“C’mon,” I said, pointing to a door in the left-hand wall. “Taylor’s still out there. We’ve got to find her.”
“But … but Danny,” Floyd said, his voice searching, desperate. His eyes remained fixed on the dead body. His face had gone paper-white.
“I don’t know,” I said, omitting all the stuff I did know, all the stuff I’d seen—Weasel’s fingers, Taylor’s father, merged flesh and broken form—that might shed light on the situation. “The city. The city happened.” It was a statement I’d made before, and it still seemed to hold true.

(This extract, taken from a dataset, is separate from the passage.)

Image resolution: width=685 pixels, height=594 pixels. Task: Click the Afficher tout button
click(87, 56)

Then I grabbed Floyd’s forearm and pulled him across the room. I cut a wide berth around Danny’s broken form and steered us clear of the piles of twitching spider parts.
Charlie followed.
We crossed through two more rooms, then back through the maw of an earthen tunnel. Once again heading down.
There were wires in the walls here, poking intermittently from the dirt. Not neat, straight lines like the ones we’d found beneath our neighbor’s house, but branching and skewed, like veins in the walls of an organ, as if they’d developed here over time to push blood through the bowels of the earth.

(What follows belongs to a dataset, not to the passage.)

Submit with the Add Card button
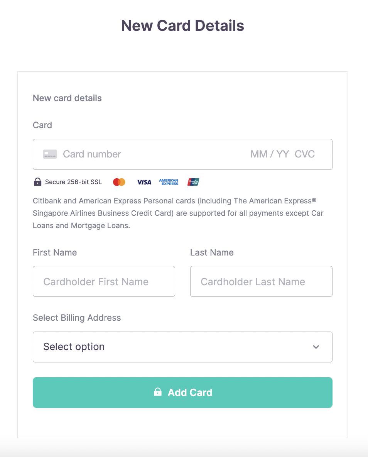The height and width of the screenshot is (457, 368). (x=183, y=393)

I headed straight through an intersection, then turned left through another hub. More passages followed. I was moving at random, stopping every now and then to listen for sound in the dark, looking for something to guide me through this maze. But there was nothing, and I just kept moving. No sound. No hint. No clue.
Once I looked back and saw Charlie drawing an arrow in the wall with the blade of his shovel. Marking our path.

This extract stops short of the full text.